The key thing is (and always has been) to know the media – media relations is all about relationship building with journalists: know them, know their space, know why they would want to cover your news.

So, these notes will be good for those wanting to know more about the workings of media relations:

  • Most effective way to contact media is via email – only call if it’s to radio and it’s something urgent/timely, and if you do call breakfast shows the best time is 11am
  • Pitch a story that is news – don’t just pitch your client/product and expect the journalist to come up with a story (help them help you!)
  • Make sure you know the media outlet you’re pitching to – know where your story would fit in their publication/program and identify this for the media; know how the process works for their section
  • Know media deadlines and work to these
  • Get to know the journalists – topics and issues they cover, their style of writing (do they like pics?), how they like to be pitched to, what they like … developing good relationships with the media is so important and this is one of the best ways to get them to notice you: notice them first and know what they want
  • Journalists won’t always respond: they will respond if they want the story, file the email for later reference or delete (although Leo will always respond with a thank you; Janice doesn’t think PR people expect a response anymore!)
  • Quirky media send-outs are losing appeal – if you do go down the inflatable thong path, make sure it’s relevant and adds value to the pitch
  • Get straight to the point of your pitch – bullets in the email body preferable: you don’t need to attach the release if it’s all in the body of the email
  • Really personalise your pitches and know WHO to pitch to – don’t send the same release to different people at the same media outlet without advising them
  • Write the release with media in mind, not your client – too many releases ‘blow smoke up the client’s ass’ rather than writing for what the media want to know/need to know –> give them what they need
    • what is the story? what does your client do? why should X write about it?
  • Leave out the jargon and the ‘boilerplate’ if it’s irrelevant corporate speak
  • Give as much of the story as you can (help them help you!)
  • DO NOT FOLLOW UP CALL TO SEE IF THEY GO THE RELEASE – so many PR people are obviously still doing this because there was a bit of commotion and even an audience member who asked ‘then why does our boss make us follow up call?’ (PR FAIL, right there)
  • Some journalists prefer to deal with PR people … GOOD PR people who know what they’re doing; Leo doesn’t mind giving a ‘fair hearing’ to business owners if they have the guts to call him personally; Janice wants to be put in touch with the source

Leo also brought up an interesting point – everything and anything has their own PR person. When getting clients on board you need to ask ‘why’ are they going for PR and is it really something with PR value?

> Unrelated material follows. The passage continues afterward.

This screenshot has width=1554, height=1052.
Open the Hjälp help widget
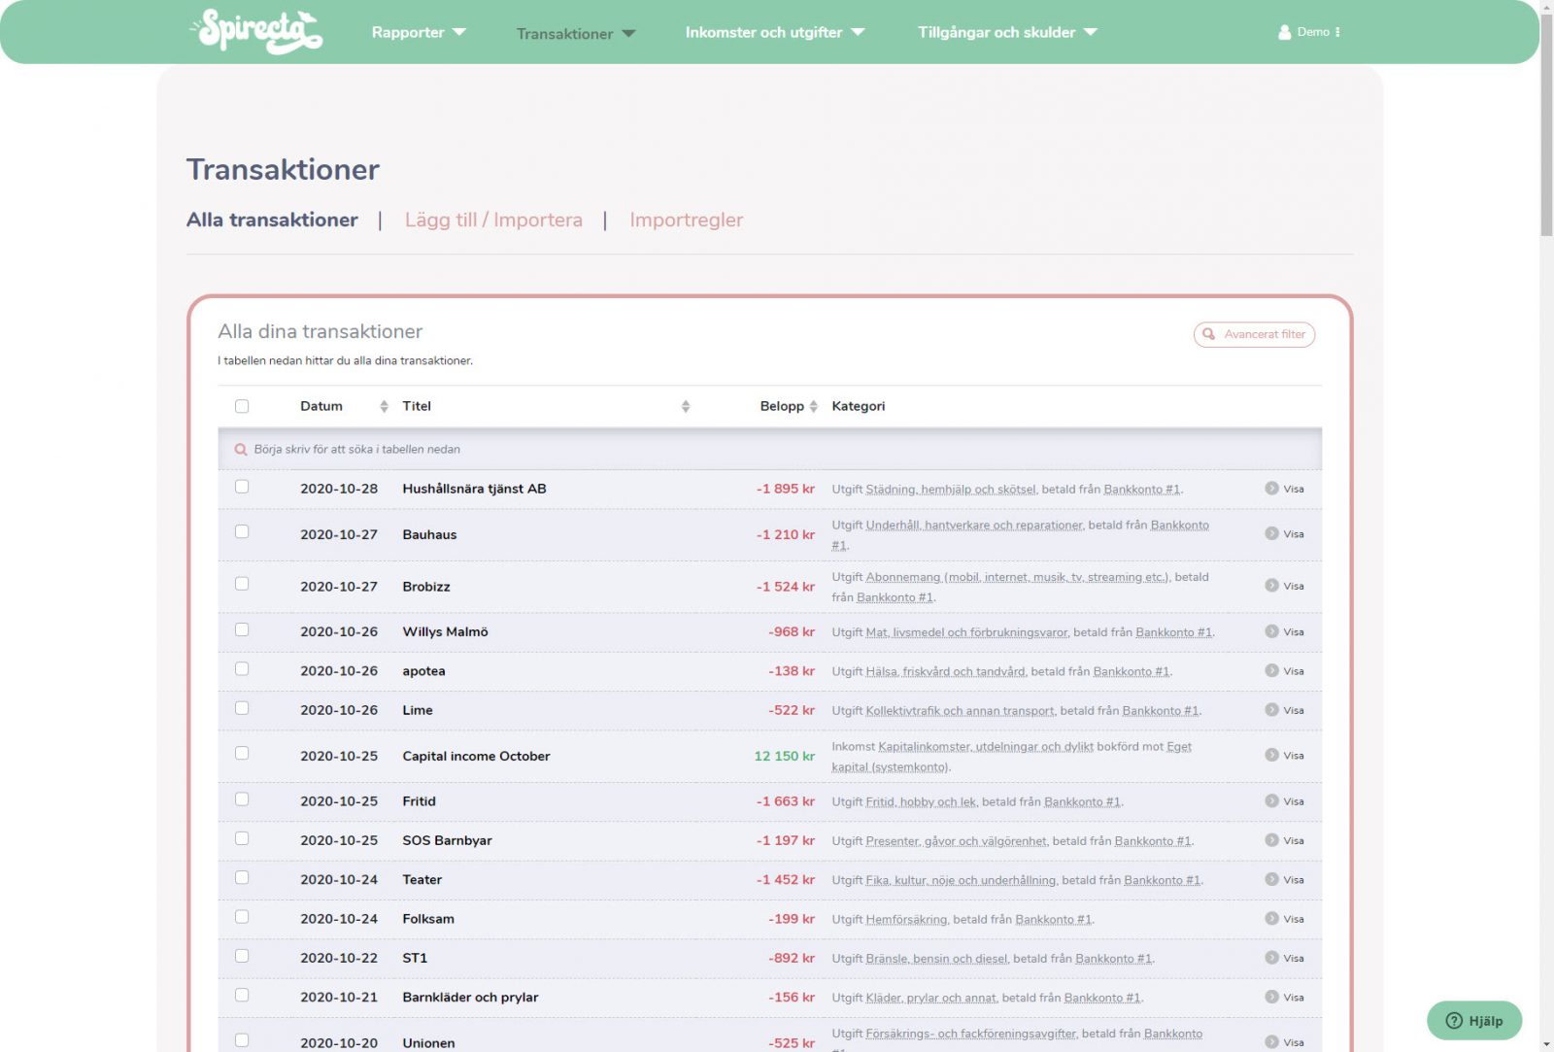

One thing I’ve learned along the way working in media relations, aside from the value of good journalist relationships is the importance of good client management – they need to understand what PR is, how it works and what they can expect.

Thanks Rebecca and team!

NOTE: I had a Kimberley Fail and switched from the #sblive hashtag to #sbevent at one stage – so you may like to track them both! Thanks Fran for bringing it to my attention!

P.S. Apologies for the quality of my photography – sneaky pics from the front row not as good as I hoped they would be!